Your job is to set down the stretch of entries that opens with the line containing "Click the blue Send button" and closes with the line containing "You are a computer-use agent. Viewport: 393px". Keep both end lines, copy each exactly, and add nothing.
——————————
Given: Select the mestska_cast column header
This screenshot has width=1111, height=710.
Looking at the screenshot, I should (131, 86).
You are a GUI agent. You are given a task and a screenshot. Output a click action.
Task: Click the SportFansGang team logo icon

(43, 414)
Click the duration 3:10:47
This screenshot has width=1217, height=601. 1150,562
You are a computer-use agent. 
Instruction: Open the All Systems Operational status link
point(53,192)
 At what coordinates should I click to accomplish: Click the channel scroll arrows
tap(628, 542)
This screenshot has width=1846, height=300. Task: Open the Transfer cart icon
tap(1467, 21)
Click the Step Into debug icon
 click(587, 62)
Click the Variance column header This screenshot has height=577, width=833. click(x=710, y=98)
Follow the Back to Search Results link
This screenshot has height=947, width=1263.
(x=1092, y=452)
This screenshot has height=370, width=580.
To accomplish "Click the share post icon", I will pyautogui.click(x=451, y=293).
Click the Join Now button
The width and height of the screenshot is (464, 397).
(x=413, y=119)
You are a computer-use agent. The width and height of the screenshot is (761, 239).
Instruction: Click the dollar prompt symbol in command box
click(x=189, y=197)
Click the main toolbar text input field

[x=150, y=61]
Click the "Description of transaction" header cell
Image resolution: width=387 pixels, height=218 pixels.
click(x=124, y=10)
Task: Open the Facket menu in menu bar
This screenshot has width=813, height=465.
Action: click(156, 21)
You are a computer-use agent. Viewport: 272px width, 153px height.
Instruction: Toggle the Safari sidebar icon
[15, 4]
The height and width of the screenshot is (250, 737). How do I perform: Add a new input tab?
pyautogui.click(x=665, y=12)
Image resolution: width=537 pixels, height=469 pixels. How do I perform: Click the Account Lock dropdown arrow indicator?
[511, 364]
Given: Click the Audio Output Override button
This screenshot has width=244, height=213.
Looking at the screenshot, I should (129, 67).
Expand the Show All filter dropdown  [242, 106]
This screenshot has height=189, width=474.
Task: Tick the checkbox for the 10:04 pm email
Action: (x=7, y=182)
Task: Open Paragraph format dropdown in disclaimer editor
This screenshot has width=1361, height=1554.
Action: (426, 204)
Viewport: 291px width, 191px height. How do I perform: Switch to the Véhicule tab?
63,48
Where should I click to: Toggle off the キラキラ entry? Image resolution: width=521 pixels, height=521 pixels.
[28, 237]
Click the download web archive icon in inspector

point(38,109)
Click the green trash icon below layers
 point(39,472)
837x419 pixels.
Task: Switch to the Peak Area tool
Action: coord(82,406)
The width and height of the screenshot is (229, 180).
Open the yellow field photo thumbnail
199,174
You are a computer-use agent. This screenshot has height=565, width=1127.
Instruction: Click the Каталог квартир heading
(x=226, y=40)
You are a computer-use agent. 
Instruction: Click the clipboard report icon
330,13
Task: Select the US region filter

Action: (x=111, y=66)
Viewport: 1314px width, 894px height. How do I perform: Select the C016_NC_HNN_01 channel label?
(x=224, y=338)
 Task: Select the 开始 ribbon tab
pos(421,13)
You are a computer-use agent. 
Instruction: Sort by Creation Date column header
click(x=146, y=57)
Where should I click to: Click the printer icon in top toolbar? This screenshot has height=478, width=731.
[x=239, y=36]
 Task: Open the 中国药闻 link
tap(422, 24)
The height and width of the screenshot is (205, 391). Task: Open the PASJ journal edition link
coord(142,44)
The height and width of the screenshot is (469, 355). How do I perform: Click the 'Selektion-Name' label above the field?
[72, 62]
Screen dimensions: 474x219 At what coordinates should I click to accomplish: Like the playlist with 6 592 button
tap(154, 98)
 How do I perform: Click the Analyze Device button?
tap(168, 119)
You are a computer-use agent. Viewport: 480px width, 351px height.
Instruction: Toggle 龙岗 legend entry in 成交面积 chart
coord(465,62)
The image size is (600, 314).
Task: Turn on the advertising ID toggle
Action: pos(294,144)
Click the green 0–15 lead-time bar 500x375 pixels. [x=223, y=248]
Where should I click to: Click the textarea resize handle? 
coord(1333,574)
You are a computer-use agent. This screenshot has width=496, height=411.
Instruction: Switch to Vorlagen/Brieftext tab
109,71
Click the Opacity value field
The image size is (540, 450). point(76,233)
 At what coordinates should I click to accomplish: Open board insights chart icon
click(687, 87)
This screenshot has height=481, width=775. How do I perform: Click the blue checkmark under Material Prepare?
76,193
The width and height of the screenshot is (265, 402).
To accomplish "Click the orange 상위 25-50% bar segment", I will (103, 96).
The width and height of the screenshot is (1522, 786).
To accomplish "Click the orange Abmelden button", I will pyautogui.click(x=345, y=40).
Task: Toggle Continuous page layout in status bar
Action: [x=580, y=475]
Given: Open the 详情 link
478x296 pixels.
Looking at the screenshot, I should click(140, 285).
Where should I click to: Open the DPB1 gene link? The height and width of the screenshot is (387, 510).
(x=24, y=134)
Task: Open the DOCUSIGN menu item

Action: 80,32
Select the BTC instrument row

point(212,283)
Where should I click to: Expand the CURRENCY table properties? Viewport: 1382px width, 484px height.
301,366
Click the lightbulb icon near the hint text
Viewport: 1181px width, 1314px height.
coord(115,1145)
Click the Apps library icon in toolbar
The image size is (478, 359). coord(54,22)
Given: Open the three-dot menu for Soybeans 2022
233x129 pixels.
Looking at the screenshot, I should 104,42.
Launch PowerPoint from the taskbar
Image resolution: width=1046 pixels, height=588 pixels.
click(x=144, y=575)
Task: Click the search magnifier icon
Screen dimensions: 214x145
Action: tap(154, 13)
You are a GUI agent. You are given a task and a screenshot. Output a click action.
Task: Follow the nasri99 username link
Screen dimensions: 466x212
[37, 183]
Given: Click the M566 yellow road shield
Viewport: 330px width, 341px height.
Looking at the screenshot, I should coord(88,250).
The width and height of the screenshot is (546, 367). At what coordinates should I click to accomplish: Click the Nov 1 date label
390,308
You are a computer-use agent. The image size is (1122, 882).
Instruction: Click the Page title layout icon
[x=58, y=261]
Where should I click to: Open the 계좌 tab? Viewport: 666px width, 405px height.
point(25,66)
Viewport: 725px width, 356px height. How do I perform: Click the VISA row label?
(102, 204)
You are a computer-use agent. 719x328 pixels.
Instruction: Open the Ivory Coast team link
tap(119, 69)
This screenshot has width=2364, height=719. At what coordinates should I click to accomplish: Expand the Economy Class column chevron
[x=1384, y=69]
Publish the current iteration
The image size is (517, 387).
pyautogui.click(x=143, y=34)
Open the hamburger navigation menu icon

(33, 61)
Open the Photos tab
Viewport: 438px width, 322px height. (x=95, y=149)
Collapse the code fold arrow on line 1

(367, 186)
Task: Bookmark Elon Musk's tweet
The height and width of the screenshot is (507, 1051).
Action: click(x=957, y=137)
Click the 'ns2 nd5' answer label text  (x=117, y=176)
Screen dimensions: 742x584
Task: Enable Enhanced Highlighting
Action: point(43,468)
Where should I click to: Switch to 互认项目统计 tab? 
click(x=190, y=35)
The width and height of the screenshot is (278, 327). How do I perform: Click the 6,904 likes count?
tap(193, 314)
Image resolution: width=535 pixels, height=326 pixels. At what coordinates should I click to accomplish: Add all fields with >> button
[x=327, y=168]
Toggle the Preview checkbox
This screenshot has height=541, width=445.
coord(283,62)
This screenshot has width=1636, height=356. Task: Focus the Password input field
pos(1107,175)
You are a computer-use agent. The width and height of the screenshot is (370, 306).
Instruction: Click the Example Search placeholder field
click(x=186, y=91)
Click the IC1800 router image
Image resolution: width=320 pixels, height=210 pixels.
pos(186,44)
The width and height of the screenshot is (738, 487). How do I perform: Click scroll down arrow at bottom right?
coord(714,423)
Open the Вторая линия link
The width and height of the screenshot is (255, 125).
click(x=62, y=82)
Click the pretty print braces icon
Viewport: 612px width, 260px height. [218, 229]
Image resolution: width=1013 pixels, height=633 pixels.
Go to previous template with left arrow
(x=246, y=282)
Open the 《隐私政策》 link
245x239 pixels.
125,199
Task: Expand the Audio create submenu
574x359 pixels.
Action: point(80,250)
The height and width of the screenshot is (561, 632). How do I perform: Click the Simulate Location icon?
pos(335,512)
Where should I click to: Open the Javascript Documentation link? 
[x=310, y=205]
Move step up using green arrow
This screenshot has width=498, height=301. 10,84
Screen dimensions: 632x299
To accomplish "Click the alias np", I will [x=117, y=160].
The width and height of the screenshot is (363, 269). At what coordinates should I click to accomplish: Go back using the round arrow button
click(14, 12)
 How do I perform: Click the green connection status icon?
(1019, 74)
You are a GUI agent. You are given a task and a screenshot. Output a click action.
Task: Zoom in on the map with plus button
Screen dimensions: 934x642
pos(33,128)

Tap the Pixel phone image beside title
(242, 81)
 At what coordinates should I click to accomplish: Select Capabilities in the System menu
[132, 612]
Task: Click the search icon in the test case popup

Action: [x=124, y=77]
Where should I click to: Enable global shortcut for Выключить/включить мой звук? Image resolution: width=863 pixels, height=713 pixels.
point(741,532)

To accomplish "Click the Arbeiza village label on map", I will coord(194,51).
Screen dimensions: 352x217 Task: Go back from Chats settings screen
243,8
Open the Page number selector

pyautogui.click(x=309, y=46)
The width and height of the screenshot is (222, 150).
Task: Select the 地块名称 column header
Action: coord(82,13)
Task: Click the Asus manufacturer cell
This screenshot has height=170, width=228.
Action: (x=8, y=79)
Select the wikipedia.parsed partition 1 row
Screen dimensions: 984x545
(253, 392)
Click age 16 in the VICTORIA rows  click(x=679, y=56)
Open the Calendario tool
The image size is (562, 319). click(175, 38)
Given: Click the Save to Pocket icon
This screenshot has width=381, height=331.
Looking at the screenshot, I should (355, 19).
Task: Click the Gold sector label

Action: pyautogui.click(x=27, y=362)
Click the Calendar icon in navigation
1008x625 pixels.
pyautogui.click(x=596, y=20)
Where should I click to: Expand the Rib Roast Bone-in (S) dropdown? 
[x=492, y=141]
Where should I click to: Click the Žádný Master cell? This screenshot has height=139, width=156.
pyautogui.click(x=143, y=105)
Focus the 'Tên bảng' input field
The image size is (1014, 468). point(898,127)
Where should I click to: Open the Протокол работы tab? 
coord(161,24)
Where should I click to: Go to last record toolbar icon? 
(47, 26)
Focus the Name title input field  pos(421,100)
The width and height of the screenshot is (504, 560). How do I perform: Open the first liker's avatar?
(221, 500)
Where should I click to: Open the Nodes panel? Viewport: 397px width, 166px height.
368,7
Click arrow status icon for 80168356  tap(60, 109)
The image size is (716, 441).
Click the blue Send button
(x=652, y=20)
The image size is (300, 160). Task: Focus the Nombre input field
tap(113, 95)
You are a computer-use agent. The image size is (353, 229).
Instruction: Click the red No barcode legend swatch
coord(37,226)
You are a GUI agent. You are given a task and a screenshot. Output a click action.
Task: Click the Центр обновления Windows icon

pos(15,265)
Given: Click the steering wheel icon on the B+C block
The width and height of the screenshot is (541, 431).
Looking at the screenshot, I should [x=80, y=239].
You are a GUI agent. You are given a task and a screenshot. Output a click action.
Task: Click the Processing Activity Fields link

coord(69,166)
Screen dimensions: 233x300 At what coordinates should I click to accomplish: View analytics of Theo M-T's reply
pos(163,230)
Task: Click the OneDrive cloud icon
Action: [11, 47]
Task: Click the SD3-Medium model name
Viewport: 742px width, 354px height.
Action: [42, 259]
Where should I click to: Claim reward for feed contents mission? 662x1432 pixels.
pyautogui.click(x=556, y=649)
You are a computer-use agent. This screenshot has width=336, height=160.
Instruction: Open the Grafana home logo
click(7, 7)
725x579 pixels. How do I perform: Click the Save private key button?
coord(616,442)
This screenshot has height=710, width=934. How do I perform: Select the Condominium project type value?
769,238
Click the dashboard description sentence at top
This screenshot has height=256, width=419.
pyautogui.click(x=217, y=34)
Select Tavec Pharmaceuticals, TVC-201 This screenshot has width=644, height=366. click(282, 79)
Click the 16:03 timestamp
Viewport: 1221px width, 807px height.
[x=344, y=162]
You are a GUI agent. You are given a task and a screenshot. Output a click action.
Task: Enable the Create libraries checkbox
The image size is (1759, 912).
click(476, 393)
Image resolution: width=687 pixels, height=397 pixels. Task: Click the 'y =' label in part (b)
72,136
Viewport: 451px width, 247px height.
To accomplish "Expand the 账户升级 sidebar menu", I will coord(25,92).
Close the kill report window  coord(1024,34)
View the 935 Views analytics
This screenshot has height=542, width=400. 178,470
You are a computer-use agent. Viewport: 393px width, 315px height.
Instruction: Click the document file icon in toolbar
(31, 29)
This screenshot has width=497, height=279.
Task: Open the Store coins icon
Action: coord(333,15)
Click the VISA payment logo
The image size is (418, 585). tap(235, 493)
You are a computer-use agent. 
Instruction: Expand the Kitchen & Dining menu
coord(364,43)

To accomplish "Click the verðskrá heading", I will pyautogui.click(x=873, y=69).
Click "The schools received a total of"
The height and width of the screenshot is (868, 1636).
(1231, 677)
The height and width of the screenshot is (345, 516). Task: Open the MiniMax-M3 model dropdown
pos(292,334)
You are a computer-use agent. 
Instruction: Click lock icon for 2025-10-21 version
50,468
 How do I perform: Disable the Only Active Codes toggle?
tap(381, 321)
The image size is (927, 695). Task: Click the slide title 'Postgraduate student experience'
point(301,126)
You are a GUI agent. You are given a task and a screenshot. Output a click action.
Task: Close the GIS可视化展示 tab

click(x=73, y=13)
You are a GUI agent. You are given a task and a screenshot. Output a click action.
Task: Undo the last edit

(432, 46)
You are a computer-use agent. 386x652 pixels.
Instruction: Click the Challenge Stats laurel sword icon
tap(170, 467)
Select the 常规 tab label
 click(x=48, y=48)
——————————
TASK RESULT -
Click the blue Send button
(x=652, y=20)
The image size is (300, 160). Task: Focus the Nombre input field
tap(113, 95)
You are a computer-use agent. The image size is (353, 229).
Instruction: Click the red No barcode legend swatch
coord(37,226)
You are a GUI agent. You are given a task and a screenshot. Output a click action.
Task: Click the Центр обновления Windows icon

pos(15,265)
Given: Click the steering wheel icon on the B+C block
The width and height of the screenshot is (541, 431).
Looking at the screenshot, I should [x=80, y=239].
You are a GUI agent. You are given a task and a screenshot. Output a click action.
Task: Click the Processing Activity Fields link

coord(69,166)
Screen dimensions: 233x300 At what coordinates should I click to accomplish: View analytics of Theo M-T's reply
pos(163,230)
Task: Click the OneDrive cloud icon
Action: [11, 47]
Task: Click the SD3-Medium model name
Viewport: 742px width, 354px height.
Action: [42, 259]
Where should I click to: Claim reward for feed contents mission? 662x1432 pixels.
pyautogui.click(x=556, y=649)
You are a computer-use agent. This screenshot has width=336, height=160.
Instruction: Open the Grafana home logo
click(7, 7)
725x579 pixels. How do I perform: Click the Save private key button?
coord(616,442)
This screenshot has height=710, width=934. How do I perform: Select the Condominium project type value?
769,238
Click the dashboard description sentence at top
This screenshot has height=256, width=419.
pyautogui.click(x=217, y=34)
Select Tavec Pharmaceuticals, TVC-201 This screenshot has width=644, height=366. click(282, 79)
Click the 16:03 timestamp
Viewport: 1221px width, 807px height.
[x=344, y=162]
You are a GUI agent. You are given a task and a screenshot. Output a click action.
Task: Enable the Create libraries checkbox
The image size is (1759, 912).
click(476, 393)
Image resolution: width=687 pixels, height=397 pixels. Task: Click the 'y =' label in part (b)
72,136
Viewport: 451px width, 247px height.
To accomplish "Expand the 账户升级 sidebar menu", I will coord(25,92).
Close the kill report window  coord(1024,34)
View the 935 Views analytics
This screenshot has height=542, width=400. 178,470
You are a computer-use agent. Viewport: 393px width, 315px height.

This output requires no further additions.